Livio's questions were two (CAPITALS by myself):
>> 1) Is it USUAL to use, besides holotype and paratypes, morphometric and
>> meristic characters of nontype specimens in the description of a new
>> species?
>> 2) Is the description VALID?

Assuming here that he is dealing with animal specimens, thus that the
ICZN Code of nomenclature applies, then - with all due respect - John
Bruner's reply is not answering either of these questions. In
addition, his quote from the zoological Code does not identify that
source, is based on a long outdated version (edition 1 or 2 from the
1960s, whereas edition 4 of 1999 is what's relevant now), and even
that source is quoted incompletely. I'm afraid that's at least as
"incorrect" procedure under the circumstances as the one he brandishes.
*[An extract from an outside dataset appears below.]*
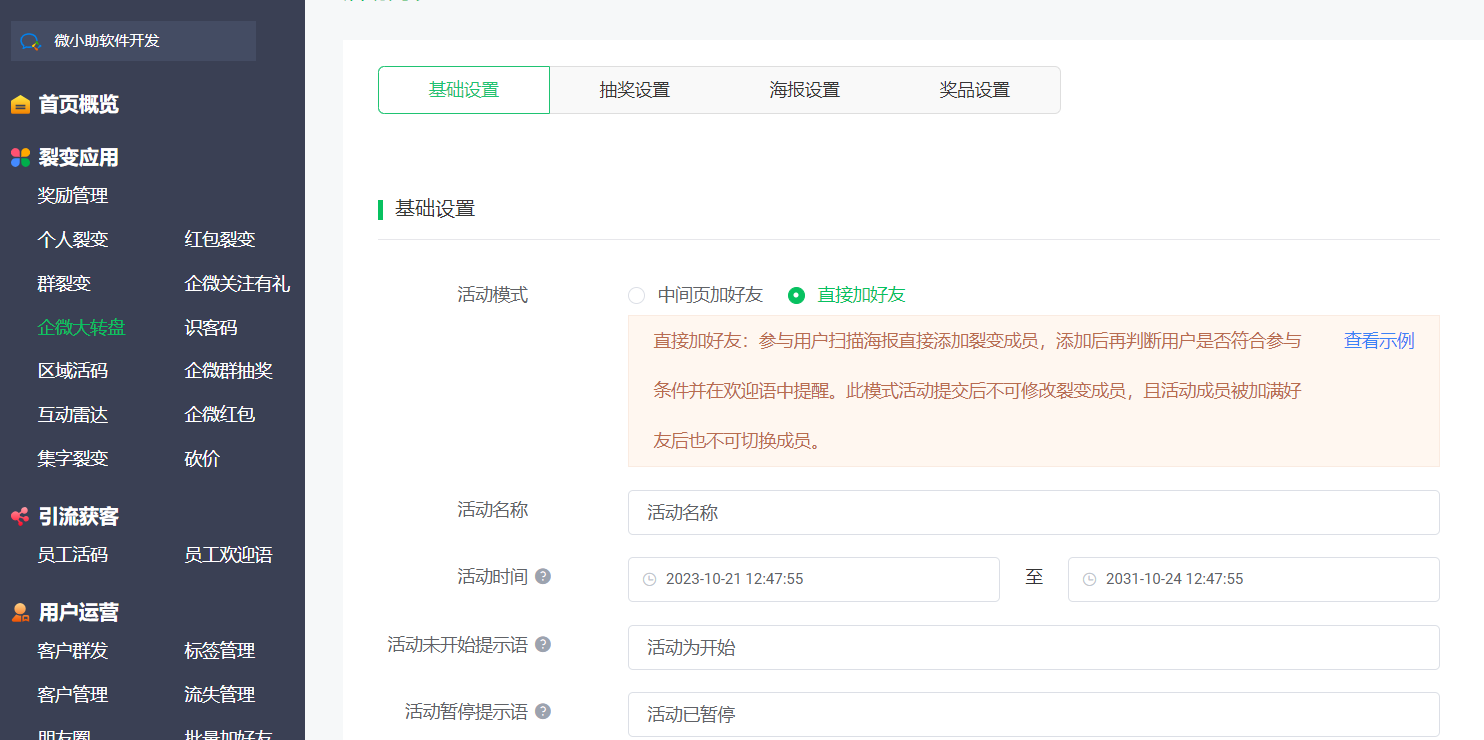This screenshot has height=740, width=1484.
Task: Select the 中间页加好友 radio option
Action: click(636, 295)
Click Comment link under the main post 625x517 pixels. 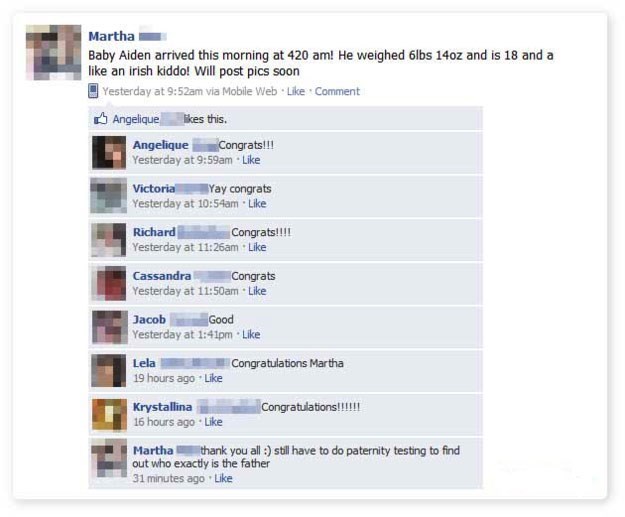pos(337,91)
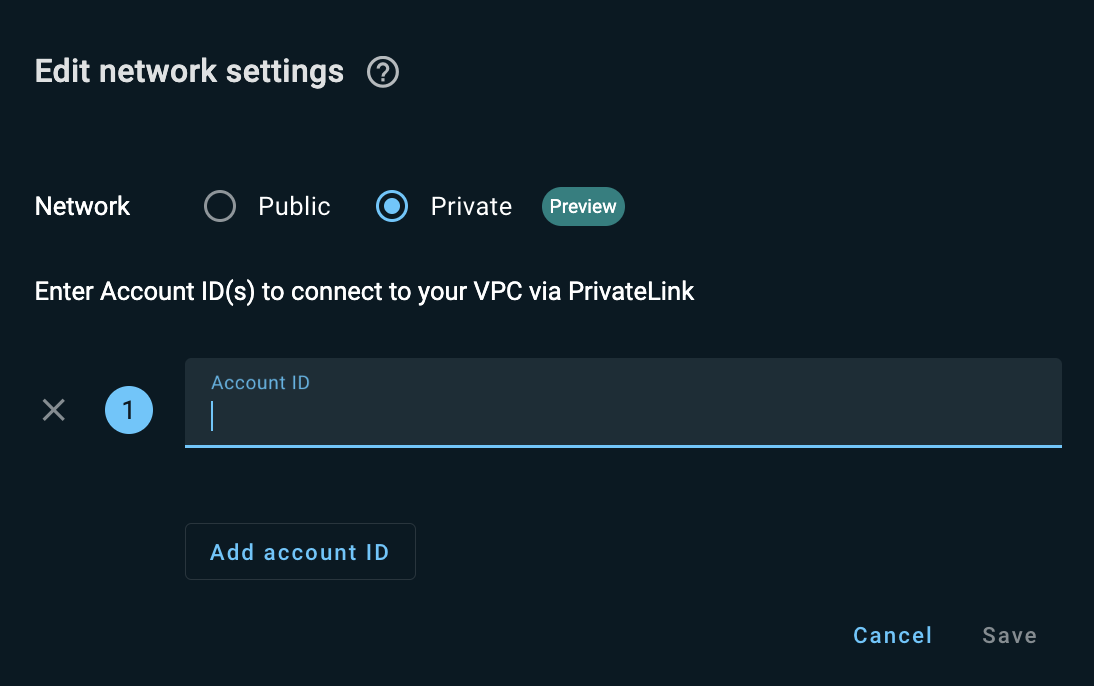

The relevant Article 72.4.1 in the ICZN (1999) Code reads:
"The type series of a nominal species-group taxon consists of all the
specimens included by the author in the new nominal taxon (whether
directly or by bibliographic reference), except any that the author
expressly excludes from the type series [Art. 72.4.6], or refers to as
distinct variants (e.g. by name, letter or number), or doubtfully
attributes to the taxon."

Returning to Livio's questions, John's label "incorrect" falls right
between 'unusual' (question 1) and 'invalid' (question 2), thereby
missing both marks and ending up as irrelevant.
In my opinion, question two is much more significant, and there the
answer is that the practice Livio and John describe does NOT render
the name of a taxon so described unavailable or invalid in the sense
of the ICZN Code.

I also do not believe that John's blanket label "incorrect" for any
and all such cases is correct for the multitude of possible
circumstances Livio's general, unspecific question can cover. Let's
assume that a description and the meristic data given in it include
specimens the author considers intraspecific variants, then to exclude
these from the type series is fully correct under Code Article 72.4.

Bottom line: The specific circumstances of any individual case must be
known before a scientific result of validity/invalidity can be achieved.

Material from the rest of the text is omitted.